Researchers identified hundreds of service providers, virtually all of Russian origin. Their activities range from the use of bots for viewing videos and retweeting posts on Twitter to more elaborate accounts that require direct human involvement — and can remain online for years before they’re discovered.

As part of the experiment, researchers set up their own inauthentic accounts as well, which were used to upload content to be manipulated using MSPs. The report notes that social media platforms have become better at identifying efforts to set up fake accounts. Facebook suspended 80% of the accounts created by NATO StratCom, Twitter suspended 66%, and Instagram suspended 50%. YouTube, however, didn’t suspend any of the profiles.

The four platforms also varied significantly in removing inauthentic comments. YouTube was the only service that corrected all of the manipulated view counts, with Instagram managing to remove only 5% of comments and not correcting any inauthentic likes and views,

YouTube, owned by Google, was also the most expensive to buy views on, which the researchers say makes it harder to manipulate. For 10 euros (about $11) you can get 3,267 views on YouTube compared to more than 13,000 views on Instagram.

Twitter is described as the most effective platform at countering abuse of its services because it took longer for bought engagement to appear on the website.

Ultimately, the MSPs delivered on the services purchased by the NATO StratCom researchers. Despite specific differences between the social media platforms, all four scored poorly overall against the seven criteria used by the researchers.

The majority of the inauthentic accounts identified during the test were found on Instagram. But Instagram, Facebook, YouTube, and Twitter all failed when it came to removing the specific accounts that had been flagged by the NATO StratCom researchers. One hundred such accounts were flagged to each company and only 4.5% were removed, with Facebook removing 12, YouTube none, and Twitter and Instagram three each.

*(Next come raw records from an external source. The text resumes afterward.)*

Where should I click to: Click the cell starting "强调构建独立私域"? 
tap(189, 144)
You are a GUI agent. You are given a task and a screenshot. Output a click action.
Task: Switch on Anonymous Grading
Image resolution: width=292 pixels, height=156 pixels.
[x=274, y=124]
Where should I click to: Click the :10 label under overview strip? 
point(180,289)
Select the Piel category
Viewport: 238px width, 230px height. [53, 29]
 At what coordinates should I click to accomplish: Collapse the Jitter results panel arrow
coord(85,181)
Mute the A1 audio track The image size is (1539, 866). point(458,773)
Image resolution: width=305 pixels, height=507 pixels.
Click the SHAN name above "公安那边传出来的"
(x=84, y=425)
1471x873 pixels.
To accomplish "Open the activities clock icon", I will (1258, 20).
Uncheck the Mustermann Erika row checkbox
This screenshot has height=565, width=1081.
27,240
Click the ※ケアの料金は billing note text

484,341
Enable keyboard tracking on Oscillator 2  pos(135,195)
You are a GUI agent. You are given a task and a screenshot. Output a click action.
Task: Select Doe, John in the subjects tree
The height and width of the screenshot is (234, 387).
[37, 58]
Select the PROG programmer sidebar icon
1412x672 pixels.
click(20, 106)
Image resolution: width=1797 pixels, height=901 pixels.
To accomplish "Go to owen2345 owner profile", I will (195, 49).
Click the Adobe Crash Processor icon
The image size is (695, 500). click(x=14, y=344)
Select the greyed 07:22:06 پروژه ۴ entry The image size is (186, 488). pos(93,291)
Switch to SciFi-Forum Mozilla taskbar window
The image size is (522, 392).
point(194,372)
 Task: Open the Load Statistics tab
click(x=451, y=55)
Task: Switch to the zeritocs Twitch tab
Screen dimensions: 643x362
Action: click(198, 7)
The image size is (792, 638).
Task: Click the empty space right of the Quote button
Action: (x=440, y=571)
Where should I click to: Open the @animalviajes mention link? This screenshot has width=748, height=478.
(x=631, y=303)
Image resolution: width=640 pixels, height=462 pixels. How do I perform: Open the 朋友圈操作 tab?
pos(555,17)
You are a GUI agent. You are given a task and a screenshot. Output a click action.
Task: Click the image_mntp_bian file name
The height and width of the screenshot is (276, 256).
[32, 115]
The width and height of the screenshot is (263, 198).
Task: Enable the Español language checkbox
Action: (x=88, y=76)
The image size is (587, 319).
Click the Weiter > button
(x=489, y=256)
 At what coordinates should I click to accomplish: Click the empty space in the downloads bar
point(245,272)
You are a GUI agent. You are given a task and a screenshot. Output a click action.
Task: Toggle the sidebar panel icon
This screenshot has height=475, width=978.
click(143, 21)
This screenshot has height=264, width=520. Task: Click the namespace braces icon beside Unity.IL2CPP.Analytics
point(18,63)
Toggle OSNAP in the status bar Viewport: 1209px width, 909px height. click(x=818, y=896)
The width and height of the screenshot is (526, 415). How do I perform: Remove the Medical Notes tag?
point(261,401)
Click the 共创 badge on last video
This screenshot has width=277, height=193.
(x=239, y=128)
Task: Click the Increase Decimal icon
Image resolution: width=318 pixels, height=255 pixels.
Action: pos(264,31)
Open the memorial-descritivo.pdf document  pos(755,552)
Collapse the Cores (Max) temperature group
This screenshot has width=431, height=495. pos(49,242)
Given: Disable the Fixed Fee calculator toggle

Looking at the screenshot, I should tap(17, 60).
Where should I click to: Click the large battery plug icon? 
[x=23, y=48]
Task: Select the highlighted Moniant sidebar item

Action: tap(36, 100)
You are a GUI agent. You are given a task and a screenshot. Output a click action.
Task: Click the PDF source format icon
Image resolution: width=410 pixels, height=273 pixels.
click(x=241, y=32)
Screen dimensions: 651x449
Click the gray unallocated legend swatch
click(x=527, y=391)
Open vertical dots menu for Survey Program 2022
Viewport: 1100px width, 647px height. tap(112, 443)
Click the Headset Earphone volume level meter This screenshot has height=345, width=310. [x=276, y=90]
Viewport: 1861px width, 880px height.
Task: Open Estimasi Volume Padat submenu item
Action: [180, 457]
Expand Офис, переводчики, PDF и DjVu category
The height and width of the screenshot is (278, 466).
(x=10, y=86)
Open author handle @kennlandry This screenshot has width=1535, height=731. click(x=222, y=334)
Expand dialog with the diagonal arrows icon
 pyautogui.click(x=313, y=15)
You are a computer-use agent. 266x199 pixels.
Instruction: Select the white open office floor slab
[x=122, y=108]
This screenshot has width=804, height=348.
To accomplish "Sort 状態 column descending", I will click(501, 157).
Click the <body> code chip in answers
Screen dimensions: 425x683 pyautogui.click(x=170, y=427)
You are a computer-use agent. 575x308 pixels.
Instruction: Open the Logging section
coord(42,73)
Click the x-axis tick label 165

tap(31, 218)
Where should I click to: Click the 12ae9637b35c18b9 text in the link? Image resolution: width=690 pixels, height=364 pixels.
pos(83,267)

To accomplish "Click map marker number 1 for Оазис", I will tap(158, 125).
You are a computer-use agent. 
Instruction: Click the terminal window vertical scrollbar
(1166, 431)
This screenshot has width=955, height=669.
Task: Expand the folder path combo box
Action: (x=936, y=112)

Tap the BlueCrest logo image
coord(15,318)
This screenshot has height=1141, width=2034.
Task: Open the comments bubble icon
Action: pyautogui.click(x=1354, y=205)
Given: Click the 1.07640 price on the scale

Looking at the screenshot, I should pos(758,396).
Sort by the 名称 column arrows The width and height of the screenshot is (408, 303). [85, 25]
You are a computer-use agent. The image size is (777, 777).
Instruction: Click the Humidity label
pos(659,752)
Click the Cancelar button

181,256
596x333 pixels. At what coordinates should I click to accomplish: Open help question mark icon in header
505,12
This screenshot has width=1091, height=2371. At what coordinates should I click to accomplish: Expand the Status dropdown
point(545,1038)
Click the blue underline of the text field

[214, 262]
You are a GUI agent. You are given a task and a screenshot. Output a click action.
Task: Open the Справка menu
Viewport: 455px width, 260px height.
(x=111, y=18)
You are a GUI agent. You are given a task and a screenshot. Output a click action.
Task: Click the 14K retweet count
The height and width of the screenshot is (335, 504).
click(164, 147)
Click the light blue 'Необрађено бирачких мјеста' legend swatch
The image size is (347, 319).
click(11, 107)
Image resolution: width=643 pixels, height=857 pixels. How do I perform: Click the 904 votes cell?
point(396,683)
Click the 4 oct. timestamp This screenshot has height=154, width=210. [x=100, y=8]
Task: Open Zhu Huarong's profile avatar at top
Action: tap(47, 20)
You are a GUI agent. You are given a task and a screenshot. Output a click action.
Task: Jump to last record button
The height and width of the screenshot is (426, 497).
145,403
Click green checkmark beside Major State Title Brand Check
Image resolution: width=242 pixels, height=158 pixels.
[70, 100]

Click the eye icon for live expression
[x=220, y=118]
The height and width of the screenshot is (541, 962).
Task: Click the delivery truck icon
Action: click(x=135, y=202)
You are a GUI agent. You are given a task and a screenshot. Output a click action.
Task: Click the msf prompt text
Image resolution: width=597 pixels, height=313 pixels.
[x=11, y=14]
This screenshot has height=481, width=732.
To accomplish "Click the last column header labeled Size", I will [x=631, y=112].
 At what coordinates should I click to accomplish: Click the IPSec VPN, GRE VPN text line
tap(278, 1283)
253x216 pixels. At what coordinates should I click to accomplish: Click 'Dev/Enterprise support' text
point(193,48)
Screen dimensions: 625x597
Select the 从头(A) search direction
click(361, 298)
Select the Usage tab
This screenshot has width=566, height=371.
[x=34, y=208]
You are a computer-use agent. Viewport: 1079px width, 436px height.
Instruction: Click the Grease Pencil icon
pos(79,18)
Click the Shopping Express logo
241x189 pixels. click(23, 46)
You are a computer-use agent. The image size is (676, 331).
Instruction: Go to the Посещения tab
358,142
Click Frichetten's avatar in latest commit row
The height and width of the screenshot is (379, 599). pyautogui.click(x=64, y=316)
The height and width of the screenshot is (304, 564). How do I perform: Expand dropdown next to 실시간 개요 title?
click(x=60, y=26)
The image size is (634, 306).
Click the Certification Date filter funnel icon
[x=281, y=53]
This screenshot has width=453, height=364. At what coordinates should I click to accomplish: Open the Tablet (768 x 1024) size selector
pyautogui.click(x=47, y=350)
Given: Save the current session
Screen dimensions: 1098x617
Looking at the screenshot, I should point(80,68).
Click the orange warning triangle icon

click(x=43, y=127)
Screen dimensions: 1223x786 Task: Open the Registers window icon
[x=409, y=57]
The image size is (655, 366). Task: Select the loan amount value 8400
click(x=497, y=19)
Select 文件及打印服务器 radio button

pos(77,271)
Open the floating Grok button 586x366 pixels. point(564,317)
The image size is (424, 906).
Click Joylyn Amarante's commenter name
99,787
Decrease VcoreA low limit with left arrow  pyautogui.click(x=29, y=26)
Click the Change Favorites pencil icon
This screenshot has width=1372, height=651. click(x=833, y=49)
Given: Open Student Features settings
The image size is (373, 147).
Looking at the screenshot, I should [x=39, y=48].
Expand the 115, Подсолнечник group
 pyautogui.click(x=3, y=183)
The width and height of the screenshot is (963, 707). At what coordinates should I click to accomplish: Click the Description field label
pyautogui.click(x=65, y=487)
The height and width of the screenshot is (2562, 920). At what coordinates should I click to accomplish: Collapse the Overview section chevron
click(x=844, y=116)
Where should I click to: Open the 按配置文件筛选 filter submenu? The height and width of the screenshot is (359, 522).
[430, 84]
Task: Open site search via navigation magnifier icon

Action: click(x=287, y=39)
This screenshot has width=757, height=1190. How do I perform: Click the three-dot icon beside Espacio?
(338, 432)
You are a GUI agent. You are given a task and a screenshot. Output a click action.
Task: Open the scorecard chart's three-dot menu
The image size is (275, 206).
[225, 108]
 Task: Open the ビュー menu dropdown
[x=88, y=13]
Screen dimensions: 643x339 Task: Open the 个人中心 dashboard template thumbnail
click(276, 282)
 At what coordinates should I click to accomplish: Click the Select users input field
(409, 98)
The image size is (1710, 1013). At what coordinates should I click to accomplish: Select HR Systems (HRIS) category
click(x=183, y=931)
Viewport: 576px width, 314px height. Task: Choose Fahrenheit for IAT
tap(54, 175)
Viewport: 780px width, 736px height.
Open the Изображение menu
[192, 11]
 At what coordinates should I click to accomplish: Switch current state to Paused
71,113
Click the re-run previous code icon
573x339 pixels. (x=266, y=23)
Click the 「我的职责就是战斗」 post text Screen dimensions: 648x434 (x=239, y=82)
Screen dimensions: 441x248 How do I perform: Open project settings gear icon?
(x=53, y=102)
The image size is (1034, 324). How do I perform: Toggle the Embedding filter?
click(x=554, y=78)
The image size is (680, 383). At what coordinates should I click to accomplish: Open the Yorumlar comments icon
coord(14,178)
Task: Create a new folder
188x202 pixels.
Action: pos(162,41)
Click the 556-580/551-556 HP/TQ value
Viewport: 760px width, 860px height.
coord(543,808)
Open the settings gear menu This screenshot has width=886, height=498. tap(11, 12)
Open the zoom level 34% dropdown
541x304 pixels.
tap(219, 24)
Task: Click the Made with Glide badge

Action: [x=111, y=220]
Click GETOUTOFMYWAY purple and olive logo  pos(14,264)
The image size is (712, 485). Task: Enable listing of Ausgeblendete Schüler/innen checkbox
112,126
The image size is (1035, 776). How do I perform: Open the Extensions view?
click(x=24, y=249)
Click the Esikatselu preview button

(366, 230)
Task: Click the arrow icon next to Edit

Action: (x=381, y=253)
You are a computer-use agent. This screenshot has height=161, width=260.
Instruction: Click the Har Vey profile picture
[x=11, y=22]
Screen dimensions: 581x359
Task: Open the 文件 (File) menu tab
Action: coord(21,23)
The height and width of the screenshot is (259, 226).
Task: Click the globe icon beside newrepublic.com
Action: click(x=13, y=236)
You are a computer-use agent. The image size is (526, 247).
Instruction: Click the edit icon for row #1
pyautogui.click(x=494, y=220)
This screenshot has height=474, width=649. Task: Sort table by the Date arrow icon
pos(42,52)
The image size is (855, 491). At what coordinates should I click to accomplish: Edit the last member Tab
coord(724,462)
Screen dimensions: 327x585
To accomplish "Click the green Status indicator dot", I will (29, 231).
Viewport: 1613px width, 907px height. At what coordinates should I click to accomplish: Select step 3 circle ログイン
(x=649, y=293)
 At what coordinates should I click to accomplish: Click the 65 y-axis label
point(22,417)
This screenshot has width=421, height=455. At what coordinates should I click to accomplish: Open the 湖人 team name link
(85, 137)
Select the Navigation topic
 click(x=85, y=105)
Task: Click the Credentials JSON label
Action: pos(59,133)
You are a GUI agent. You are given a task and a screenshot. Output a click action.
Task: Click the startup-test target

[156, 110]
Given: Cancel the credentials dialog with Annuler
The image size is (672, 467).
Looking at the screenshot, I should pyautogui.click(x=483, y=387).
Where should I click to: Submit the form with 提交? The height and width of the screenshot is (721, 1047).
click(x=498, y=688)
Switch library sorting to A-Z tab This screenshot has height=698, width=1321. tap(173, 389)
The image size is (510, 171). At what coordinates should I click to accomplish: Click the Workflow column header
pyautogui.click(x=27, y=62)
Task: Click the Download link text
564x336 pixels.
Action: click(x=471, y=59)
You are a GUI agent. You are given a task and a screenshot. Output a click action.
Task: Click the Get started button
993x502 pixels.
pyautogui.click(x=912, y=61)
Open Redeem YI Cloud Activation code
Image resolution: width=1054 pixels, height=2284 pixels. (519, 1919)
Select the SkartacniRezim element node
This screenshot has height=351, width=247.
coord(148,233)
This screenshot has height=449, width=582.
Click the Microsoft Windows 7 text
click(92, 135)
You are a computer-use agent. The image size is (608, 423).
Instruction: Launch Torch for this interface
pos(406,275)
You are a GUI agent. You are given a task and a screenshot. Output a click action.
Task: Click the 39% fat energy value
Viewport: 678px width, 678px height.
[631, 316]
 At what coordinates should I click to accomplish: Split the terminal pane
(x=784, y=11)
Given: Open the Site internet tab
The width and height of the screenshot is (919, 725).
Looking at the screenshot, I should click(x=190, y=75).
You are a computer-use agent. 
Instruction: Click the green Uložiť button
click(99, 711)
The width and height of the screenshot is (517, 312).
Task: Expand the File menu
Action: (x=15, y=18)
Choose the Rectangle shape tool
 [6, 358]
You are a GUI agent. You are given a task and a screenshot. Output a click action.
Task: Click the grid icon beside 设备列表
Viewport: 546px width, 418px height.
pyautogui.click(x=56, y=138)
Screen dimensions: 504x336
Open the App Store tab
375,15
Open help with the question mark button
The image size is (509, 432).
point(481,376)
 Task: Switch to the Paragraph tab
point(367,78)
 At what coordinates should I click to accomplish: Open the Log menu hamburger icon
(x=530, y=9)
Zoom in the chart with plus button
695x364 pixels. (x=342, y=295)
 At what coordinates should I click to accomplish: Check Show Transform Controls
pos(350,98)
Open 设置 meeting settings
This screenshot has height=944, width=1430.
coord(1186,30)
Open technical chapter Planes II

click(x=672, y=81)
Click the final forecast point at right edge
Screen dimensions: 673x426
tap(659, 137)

The report concludes that Facebook, Instagram, Twitter, and YouTube are still failing to adequately counter inauthentic behavior on their platforms and the threat posed by the growing manipulation industry.

Existing approaches, such as self-regulation, are not working effectively, the report claims.

A Facebook spokesperson told BuzzFeed News: “Fake engagement tactics remain a challenge facing the entire industry. We're making massive investments to find and remove fake accounts and engagement every day. But this is only one element of our larger effort to stop coordinated inauthentic behavior, which led to the removal of over 50 sophisticated networks globally in the past year." Facebook has filed several lawsuits against companies selling inauthentic behavior on their platforms.

Yoel Roth, Twitter's head of site integrity said, “Setting up fake accounts, paying for engagement, and deliberately manipulating our service are all prohibited behaviors. We're encouraged the report recognizes Twitter's proactive work to stifle inauthentic activity at source. This is an evolving challenge but we've invested significant technical resources to this issue and are committed to improvement. Furthermore, we publish every incidence of state-backed operations to a dedicated public database in full and report our removal figures for platform manipulation every six months in the Twitter Transparency Report.”

A YouTube spokesperson said, “We take any abuse of our systems, including attempts to artificially inflate video viewcounts, very seriously. For well over a decade, YouTube has built, deployed and invested in proprietary technology to prevent the artificial inflation of video viewcounts. While no anti-spam system will ever be perfect, our teams work very hard to manage spam views to less than one percent of all views. We have additional safeguards in place to mitigate the impact of these views on all of our systems. We also periodically audit and validate the views videos receive and, when appropriate, remove fraudulent views and take other actions against infringing channels.”